A computational investigation of H2 adsorption and dissociation on Au nanoparticles supported on TiO2 surface

TL;DR

This study uses computational methods to explore how small gold nanoparticles supported on TiO2 surfaces facilitate hydrogen adsorption and dissociation, highlighting the importance of nanoparticle size, shape, and support interactions.

Contribution

It provides detailed insights into the size-dependent adsorption and dissociation mechanisms of H2 on supported gold nanoparticles, emphasizing the role of support and nanoparticle geometry.

Findings

H2 dissociation is promoted by the TiO2 support.

Active sites are located at corners and edges of gold nanoparticles.

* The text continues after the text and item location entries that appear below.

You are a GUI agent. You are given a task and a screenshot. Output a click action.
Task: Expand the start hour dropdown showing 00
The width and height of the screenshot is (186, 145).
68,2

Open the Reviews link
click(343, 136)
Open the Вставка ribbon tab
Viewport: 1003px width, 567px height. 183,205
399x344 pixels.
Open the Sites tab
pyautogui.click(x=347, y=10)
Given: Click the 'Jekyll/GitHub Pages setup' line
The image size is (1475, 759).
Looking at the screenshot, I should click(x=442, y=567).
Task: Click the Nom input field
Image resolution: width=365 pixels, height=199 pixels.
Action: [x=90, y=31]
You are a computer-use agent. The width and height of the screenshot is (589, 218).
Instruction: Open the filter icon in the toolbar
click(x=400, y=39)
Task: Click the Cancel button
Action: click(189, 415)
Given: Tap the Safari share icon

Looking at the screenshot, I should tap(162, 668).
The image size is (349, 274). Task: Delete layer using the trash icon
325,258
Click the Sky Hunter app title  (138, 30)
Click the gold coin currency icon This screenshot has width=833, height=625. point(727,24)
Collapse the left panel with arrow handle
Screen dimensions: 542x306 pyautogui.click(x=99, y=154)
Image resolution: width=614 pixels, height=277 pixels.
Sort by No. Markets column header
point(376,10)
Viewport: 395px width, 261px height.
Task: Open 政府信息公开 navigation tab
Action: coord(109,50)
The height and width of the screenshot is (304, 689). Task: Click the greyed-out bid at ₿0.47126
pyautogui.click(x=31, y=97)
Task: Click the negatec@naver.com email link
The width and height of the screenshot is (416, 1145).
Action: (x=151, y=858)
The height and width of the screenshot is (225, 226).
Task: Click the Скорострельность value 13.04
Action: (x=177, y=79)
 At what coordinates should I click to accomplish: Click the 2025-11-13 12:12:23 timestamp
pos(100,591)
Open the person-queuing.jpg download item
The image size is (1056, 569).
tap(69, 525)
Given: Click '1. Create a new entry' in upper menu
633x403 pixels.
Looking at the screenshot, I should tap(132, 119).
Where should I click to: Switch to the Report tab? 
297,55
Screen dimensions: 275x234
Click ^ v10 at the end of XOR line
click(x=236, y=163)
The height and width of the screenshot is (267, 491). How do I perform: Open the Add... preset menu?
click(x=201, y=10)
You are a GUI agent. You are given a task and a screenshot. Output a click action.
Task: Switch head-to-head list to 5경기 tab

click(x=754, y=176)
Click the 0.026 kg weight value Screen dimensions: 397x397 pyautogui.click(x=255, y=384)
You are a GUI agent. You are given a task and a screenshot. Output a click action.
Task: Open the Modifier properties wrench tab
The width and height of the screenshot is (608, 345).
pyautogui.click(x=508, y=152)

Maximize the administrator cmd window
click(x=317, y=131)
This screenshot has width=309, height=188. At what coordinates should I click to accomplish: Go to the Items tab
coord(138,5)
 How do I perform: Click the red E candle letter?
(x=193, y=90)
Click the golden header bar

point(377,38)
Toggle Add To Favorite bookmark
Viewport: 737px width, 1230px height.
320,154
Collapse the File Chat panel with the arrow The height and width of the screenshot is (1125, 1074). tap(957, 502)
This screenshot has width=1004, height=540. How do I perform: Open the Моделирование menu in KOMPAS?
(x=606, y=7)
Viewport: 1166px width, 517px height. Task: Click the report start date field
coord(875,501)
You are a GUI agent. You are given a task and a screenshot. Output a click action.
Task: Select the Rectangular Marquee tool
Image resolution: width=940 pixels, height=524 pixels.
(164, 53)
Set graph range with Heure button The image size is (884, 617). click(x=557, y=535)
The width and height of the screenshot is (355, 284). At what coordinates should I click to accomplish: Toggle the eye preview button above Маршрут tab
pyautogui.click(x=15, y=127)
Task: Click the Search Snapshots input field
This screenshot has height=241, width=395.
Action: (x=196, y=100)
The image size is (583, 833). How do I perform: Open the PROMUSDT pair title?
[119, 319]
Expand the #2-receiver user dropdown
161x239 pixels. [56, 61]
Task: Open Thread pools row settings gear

Catalytic activity correlates with the perimeter interface length.

Abstract

The specific role played by small gold nanoparticles supported on the rutile TiO2(110) surface in the processes of adsorption and dissociation of H2 is discussed. It is demonstrated that the molecular and dissociative adsorption of H2 on Au_n clusters containing n = 1, 2, 8 and 20 atoms depends on cluster size, geometry structure, cluster flexibility and the interaction with the support material. Rutile TiO2(110) support energetically promotes H2 dissociation on gold clusters. It is demonstrated that the active sites towards H2 dissociation are located at corners and edges on the surface of the gold nanoparticle in the vicinity of the support. The low coordinated oxygen atoms on the TiO2(110) surface play a crucial role for H2 dissociation. Therefore the catalytic activity of a gold nanoparticle supported on the rutile TiO2(110) surface is proportional to the length of the perimeter interface between the nanoparticle and the support.